Police said Sunday that 13 people were killed and many others seriously burned when an overturned petrol tanker exploded in western Kenya as crowds thronged to collect the spilling fuel.
The fuel truck collided with another vehicle and toppled over late Saturday near Malanga, some 315 kilometers northwest of Nairobi, on the busy highway between Kisumu and the border with Uganda.
Onlookers rushed to the scene with jerrycans but the cargo exploded, engulfing those around in a fireball.
"It burst into flames as they scooped fuel that was flowing," said Charles Chacha, a local police chief in Siaya County where the accident occurred.
"We counted 12 bodies at the scene.
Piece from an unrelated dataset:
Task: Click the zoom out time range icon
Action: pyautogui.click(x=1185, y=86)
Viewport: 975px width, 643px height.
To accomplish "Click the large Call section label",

Another person died in hospital from their injuries."
Fire crews arrived on the scene two hours later to douse the inferno while those injured in the blast were taken to hospital.
"Many others have been taken to hospital with serious burns and they include young children," Chacha said.
The cause of the explosion is not yet known.
Images broadcast by Kenyan media showed the blazing tanker lighting up the night sky and in the morning following, crowds gaping at the twisted, smoldering wreckage.
Deadly fuel truck accidents along perilous roads are not uncommon in Kenya and the wider East Africa region.
In 2009, more than 100 people were killed when a petrol tanker overturned northwest of Nairobi and an explosion consumed those gathering to collect leaking fuel.
More recently, at least 100 people were killed when a tanker exploded in Tanzania in 2019 while in 2015 more than 200 perished in a similar accident in South Sudan.